アロチの「カラス族」一掃へ 和歌山県警

 改正された迷惑防止条例「公衆に著しく迷惑をかける暴力的不良行為等の防止に関する条例」の6月1日の施行を受けて、県警は和歌山市の歓楽街「アロチ」の健全化作戦に乗り出す。キャバクラや風俗案内所などへの客引きを行っている黒いスーツを身にまとった「カラス族」の一掃を目指す。

 これまでも客引きは風俗営業法などで禁止されていたが、対象が店舗経営者や従業員に限られており、複数の店舗を掛け持ちして紹介料を得る客引きは、取り締まり対象外だった。今回の改正で客引き自体が禁止されたことにより、警察の指導に従わない場合は中止命令違反で検挙できることになった。違反者には、50万円以下の罰金か6カ月以下の懲役などが科せられる。

 また、県公安委員会が定めたアロチ周辺の規制地域では、客引きの相手を待つ行為も禁止になるなど厳しい改正だ。その他、女性に対するスカウト行為の禁止や、配布を目的にした「ピンクビラ」の所持、公衆便所での「のぞき見」「卑わいな言動」などの禁止が新たに定められた。
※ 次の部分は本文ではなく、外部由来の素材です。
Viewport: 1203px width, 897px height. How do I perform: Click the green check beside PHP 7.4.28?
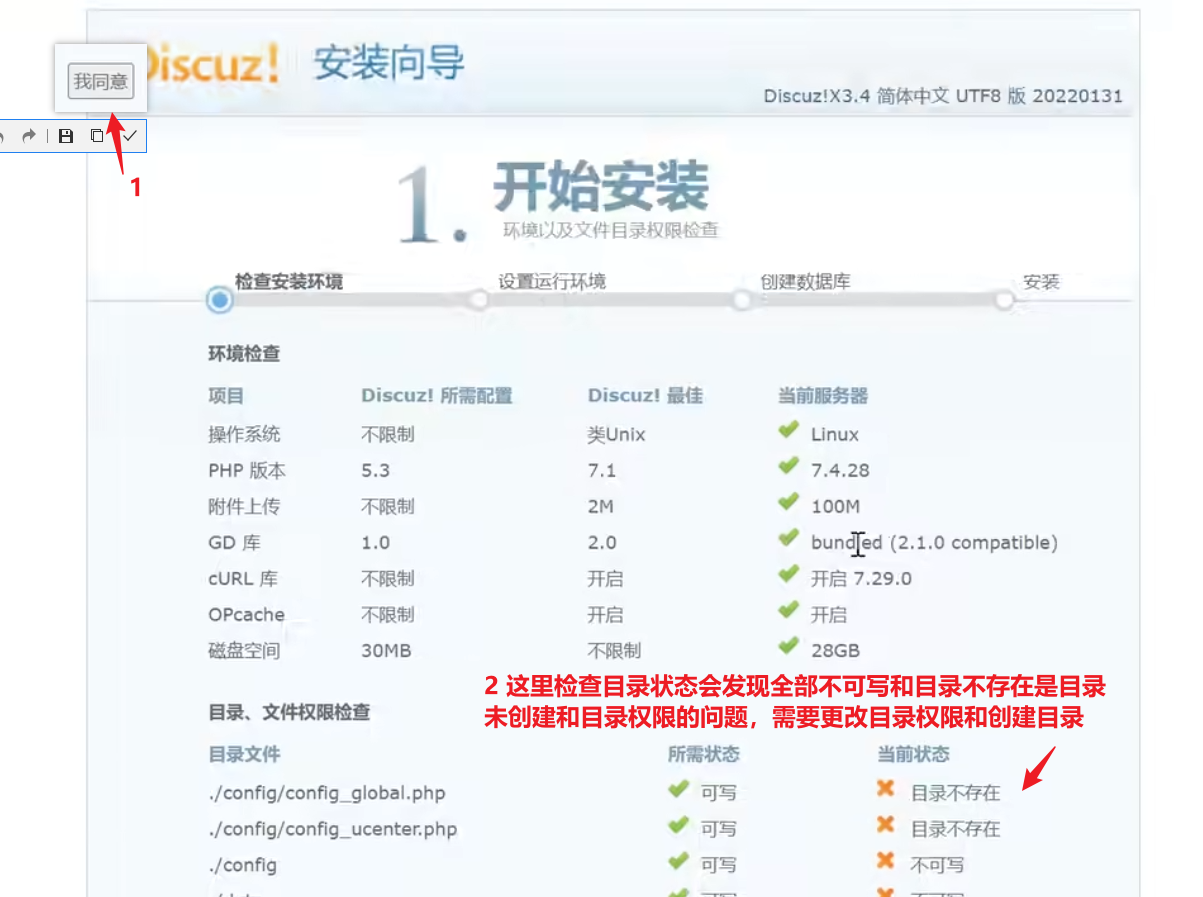(788, 467)
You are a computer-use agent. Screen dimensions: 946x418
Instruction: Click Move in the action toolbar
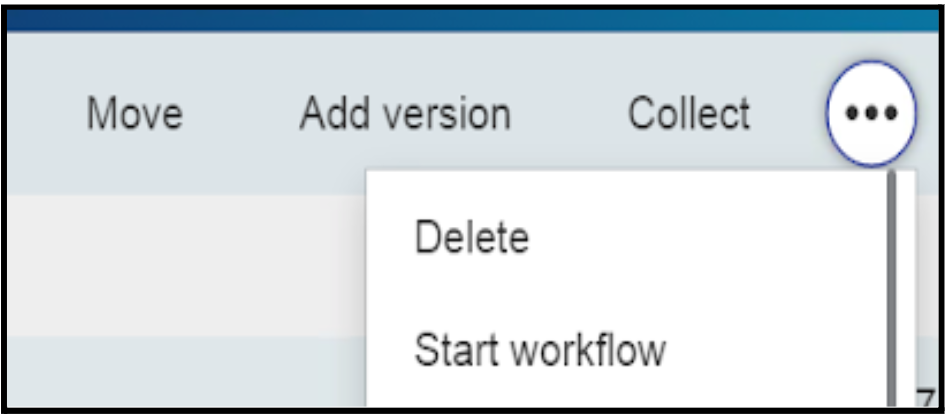click(x=134, y=115)
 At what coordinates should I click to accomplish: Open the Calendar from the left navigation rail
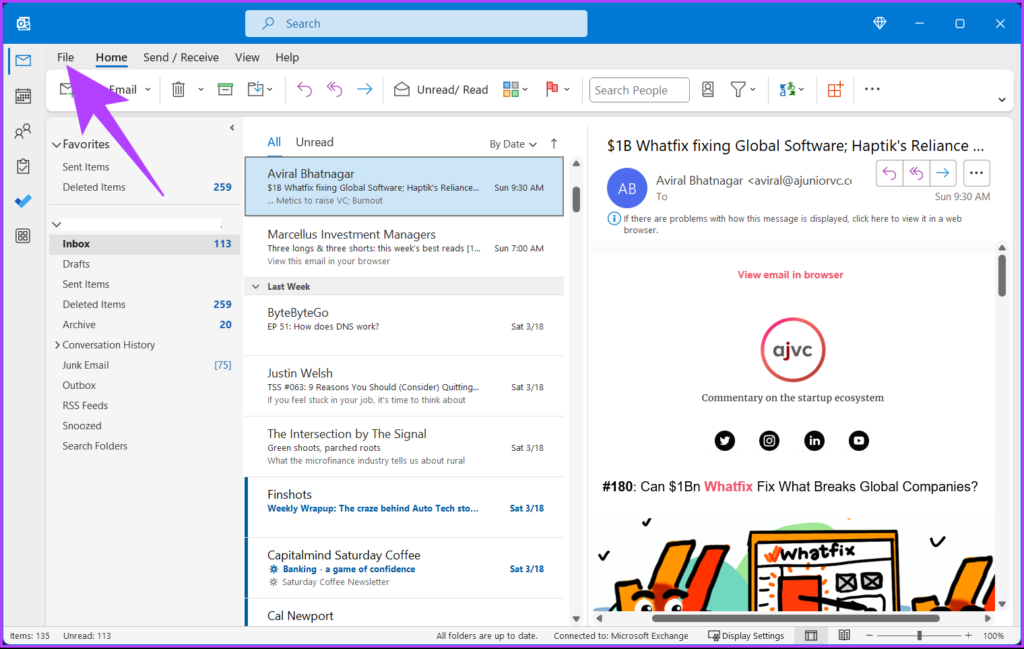click(x=22, y=95)
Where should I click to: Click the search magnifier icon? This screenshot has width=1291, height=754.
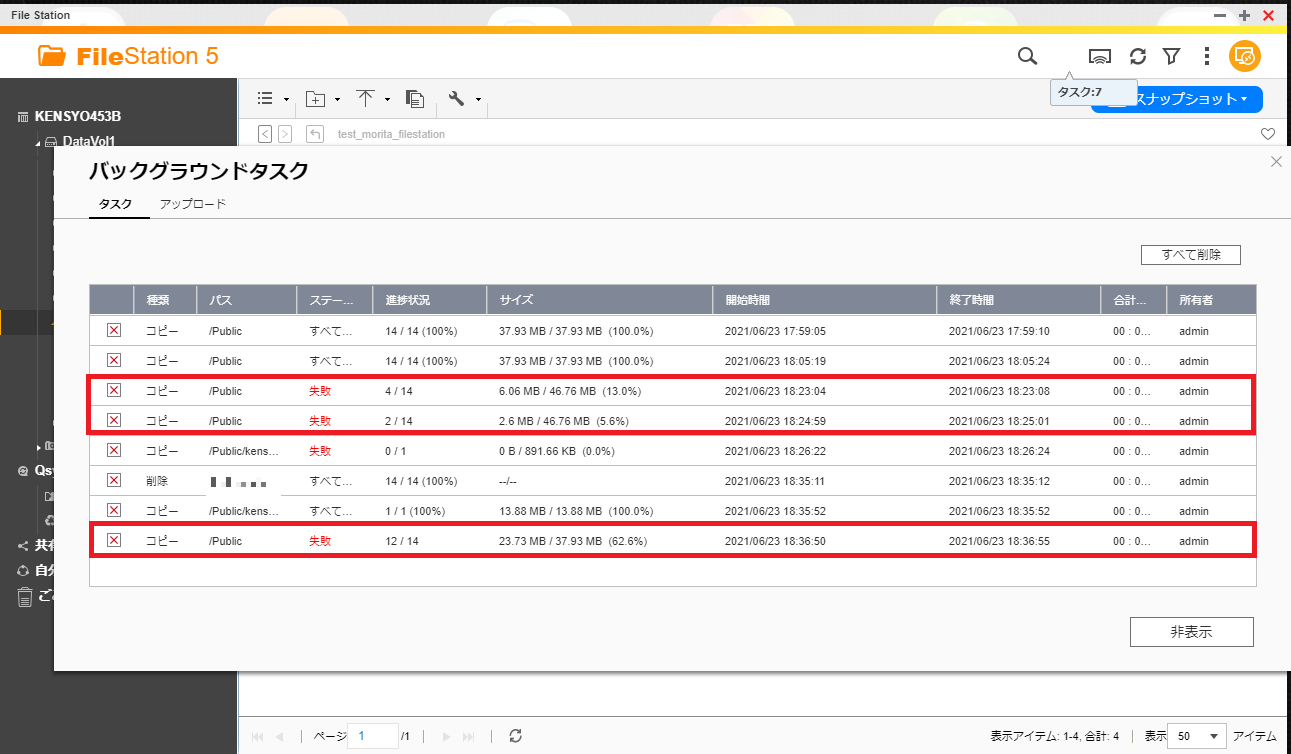tap(1027, 56)
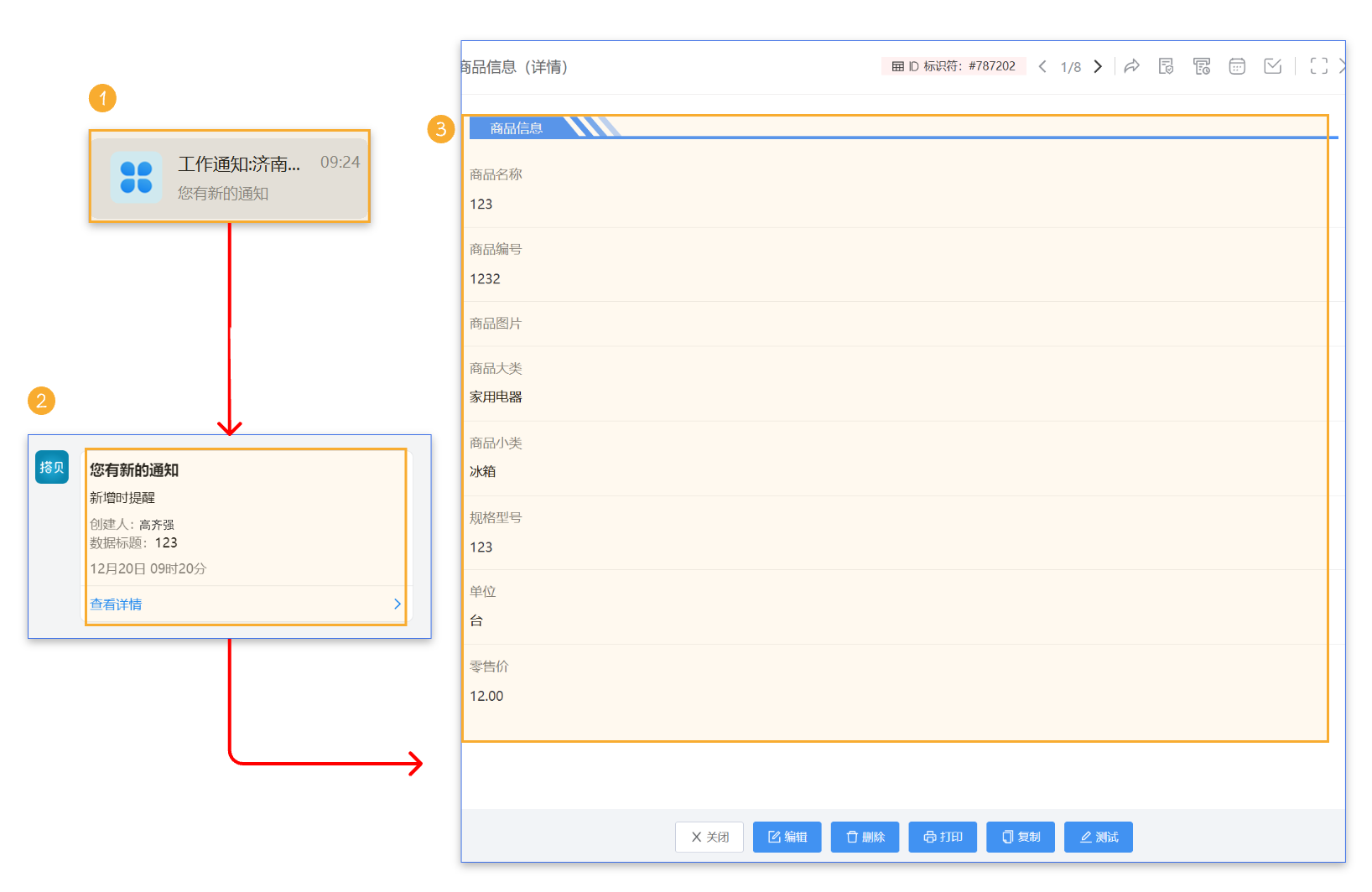Close the detail panel with 关闭

coord(709,837)
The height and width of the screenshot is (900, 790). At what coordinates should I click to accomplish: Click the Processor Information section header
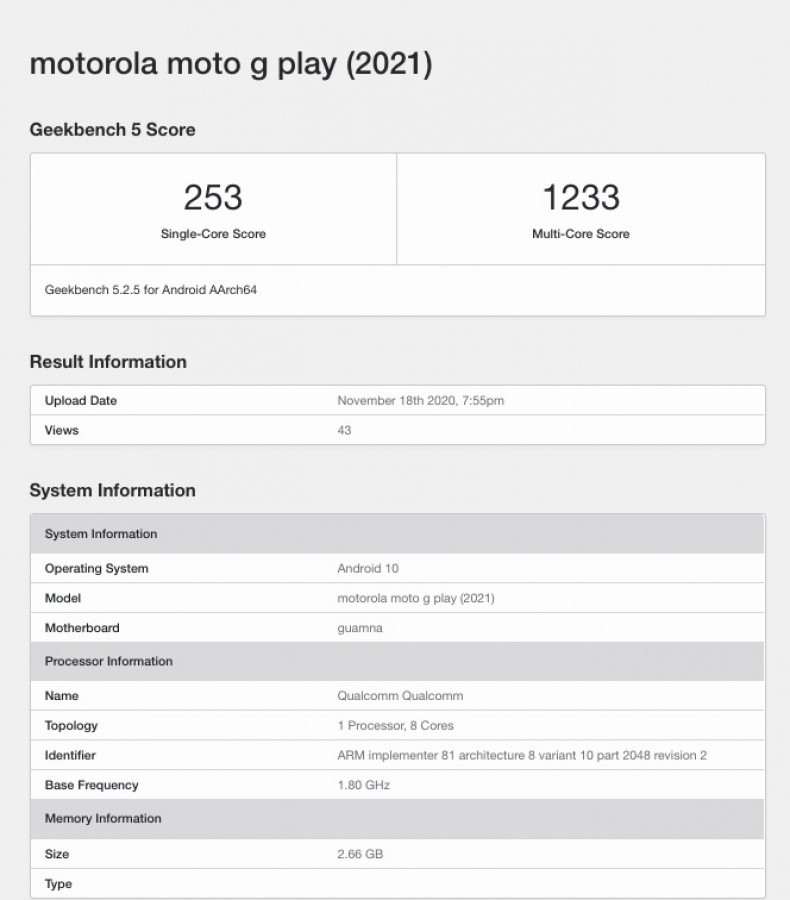coord(108,661)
 アロチ周辺で営業しているタクシー運転手によると、ここ3年ほどの間にカラス族は急激に増加した。アロチ周辺を歩くと、交差点ごとに客引きに声を掛けられることもあるという。また週末になると、車道でも構わずたむろし、接触事故の危険性も高いという。

 運転手は「店の前にカラス族にたむろされるので、場所を移動した飲食店もある。警察が客引きを規制してくれれば、健全なアロチになり、若い人も戻るんじゃないかな」とアロチの生まれ変わりに期待していた。